16 Kommentare leave one →
  1. 22. Dezember 2010 08:28

    Ja, schöner Film. Da kann ich dir nur zustimmen. Zumindest wenn man ihn als reines Unterhaltungswerk betrachtet.

    • donpozuelo permalink*
      22. Dezember 2010 10:55

      Ja, für den Geschichtsunterricht ist der Film gänzlich ungeeignet, für einen filmischen Ausflug in den Dschungel und die wilde Welt der Mythen und Abenteuer passt er dann aber schon mehr.
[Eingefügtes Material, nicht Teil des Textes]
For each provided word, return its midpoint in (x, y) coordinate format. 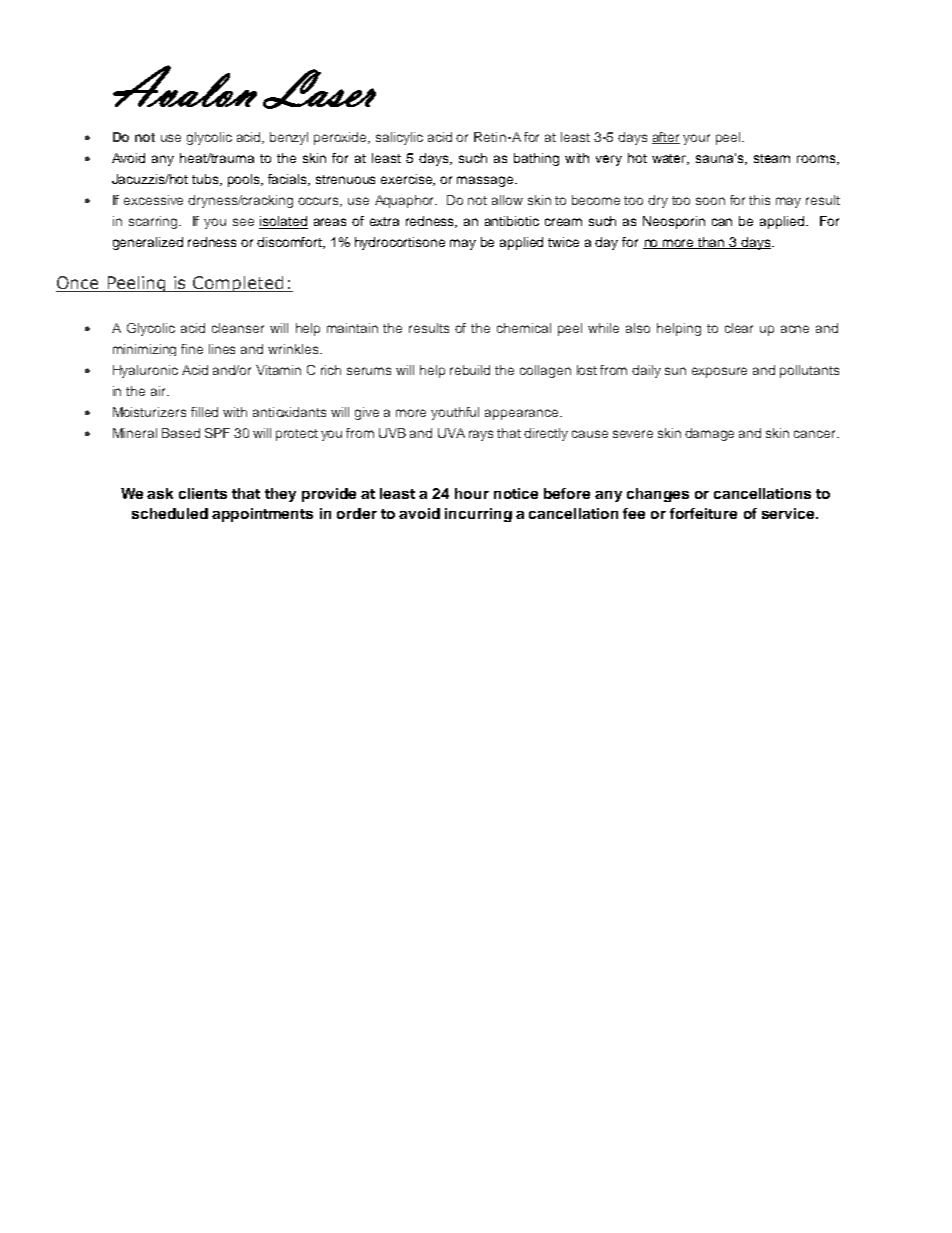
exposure (719, 372)
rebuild (470, 370)
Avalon (185, 86)
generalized (148, 243)
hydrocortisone (400, 243)
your (696, 139)
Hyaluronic (145, 371)
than (711, 243)
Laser (319, 89)
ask (160, 493)
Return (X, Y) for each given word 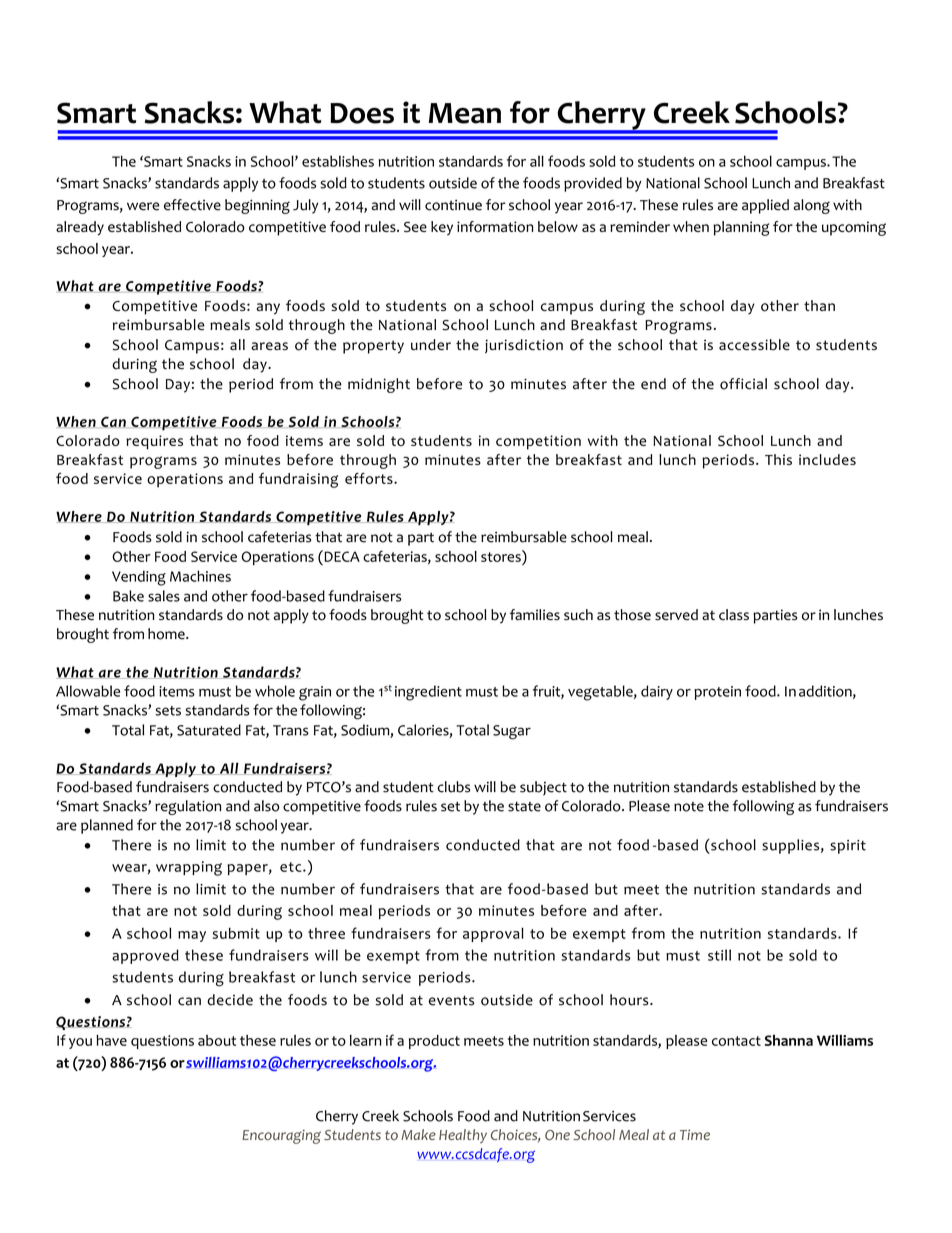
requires (154, 442)
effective (192, 205)
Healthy (463, 1136)
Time (695, 1134)
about (217, 1040)
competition (538, 442)
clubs (453, 787)
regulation (188, 807)
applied (765, 206)
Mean (465, 113)
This (778, 459)
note (689, 807)
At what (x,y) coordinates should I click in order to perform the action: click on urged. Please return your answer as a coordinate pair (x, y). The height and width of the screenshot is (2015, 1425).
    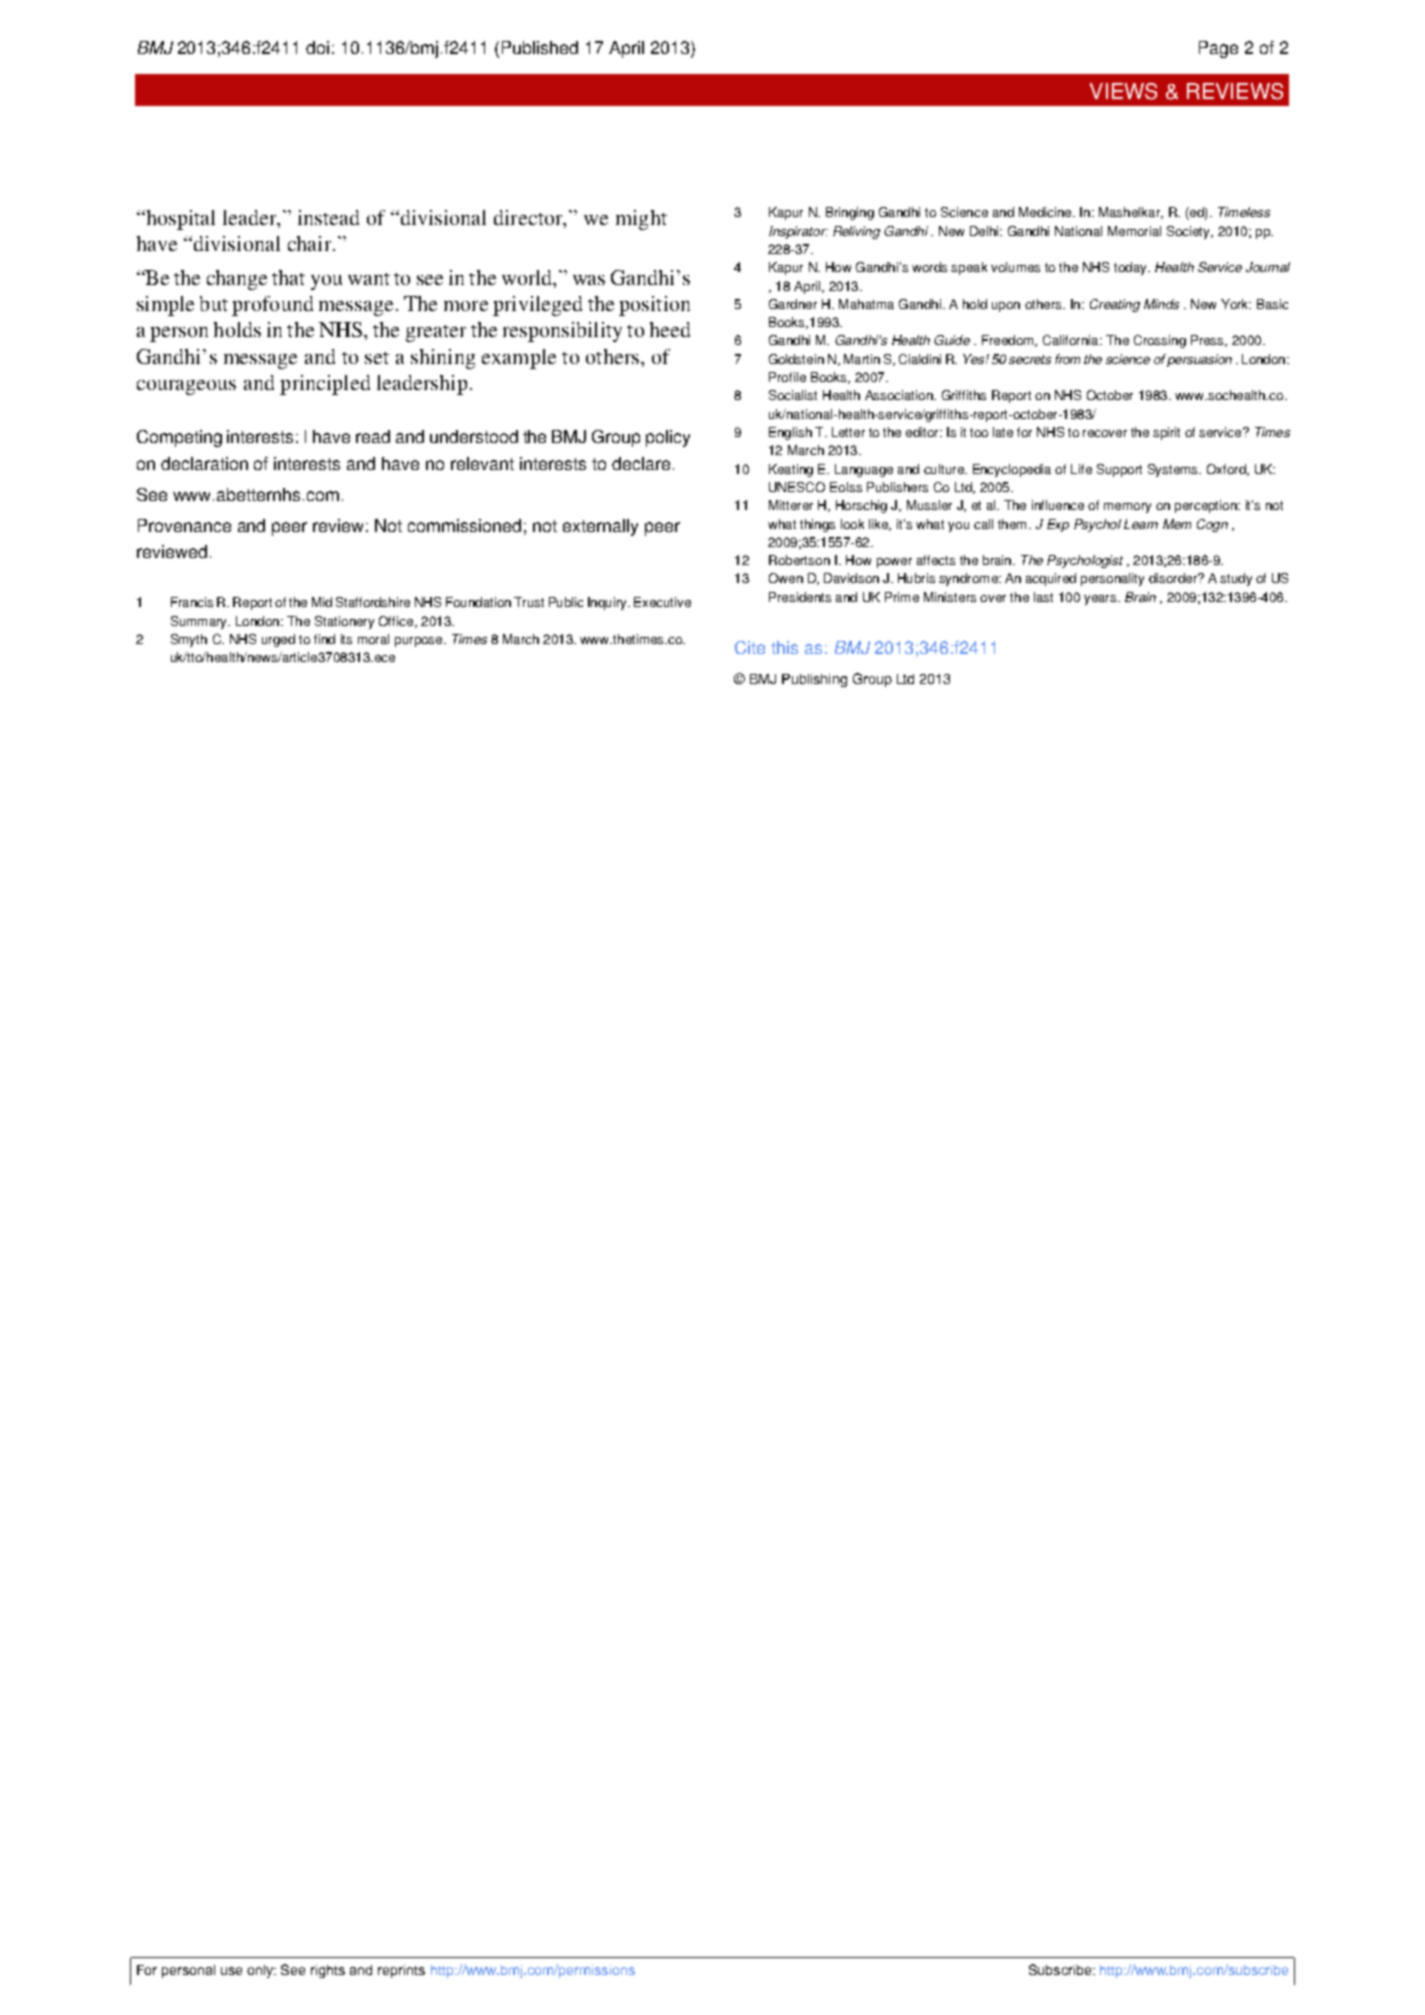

  2. 22. Dezember 2010 10:09

    Bwoah ja. Super Film. Die Schlussszene ist episch. Da kommen die Europäer, sehen ein paar Natives am Strand und haben KEINEN SCHEISS PLAN was die gerade durchgemacht haben. 🙂

    Ansonsten, wie immer super Review deinerseits. Das werde ich hier aber nicht jedes mal sagen, gell. 🙂

    Aber 1-2 unbeendete Sätze stecken im Text. Irgendwie.

    • donpozuelo permalink*
      22. Dezember 2010 10:57

      Die Schlussszene fand ich echt fies, aber äußerst gelungen – quasi vom Regen in die Traufe, oder so.

      Das mit dem Lob musst du nicht jedes Mal machen, kannst du aber 😉 (Das mit den 1-2 unbeendeten Sätzen liegt vor allem daran, dass die Gedanken manchmal einfach nur so sprudeln und meine Finger gar nicht so schnell tippen können wie die Gedanken kommen. Ich bitte um Verzeihung)

  3. 23. Dezember 2010 00:26

    Ok, ich gebe zu, habe nur ca. 20, 30 Minuten durchgehalten. Ist das vielleicht wieder ein Jungensding?
    Nächstes Jahr dann – ich bleibe dran 😀

    • donpozuelo permalink*
      23. Dezember 2010 00:31

      Jungensding??? Keine Ahnung… möglicherweise. Aber gut, wo ist dann die grenze zwischen Jungen- und Mädchending? nur weil es etwas gewalttätiger zu geht? So richtige Macho-Männer-Action hat’s ja bei „Apocalypto“ auch nicht.

      Schwierige Frage. Muss jeder für sich selbst entscheiden. Definitiv aber ein Film, der spaltet…

      • 23. Dezember 2010 11:01

        Na ja, ich fand ihn einfach total langweilig und ich meinte damit, dass Männer vielleicht einfach geduldiger sind.

        • donpozuelo permalink*
          23. Dezember 2010 11:46

          Männer und geduldiger??? Naja, vielleicht in dem Fall. 😉

  4. 23. Dezember 2010 04:29

    Ich fand die Jaguarszene ja genial ^^

    • donpozuelo permalink*
      23. Dezember 2010 08:44

      Japp, vor allem weil sie so schön mit der Prophezeiung des kleinen Mädchens übereinstimmt.
      😉

  5. Dr. Borstel permalink
    23. Dezember 2010 18:27

    Habe ich nicht gesehen. Habe kaum was von Gibson gesehen, den ich noch nie cool fand und der mich immer eher gelangweilt hat. Ich glaube auch nicht, dass „Apokalypto“ mir sonderlich gefallen würde …

    • donpozuelo permalink*
      24. Dezember 2010 09:10

      Wie jetzt? Mel Gibson und nicht cool??? 😉 Ist halt immer Ansichtssache. Genau wie der Film. Aber im Verhältnis zu „Die Passion Christi“ ist der hier wenigstens tatsächlich noch halbwegs anschaubar.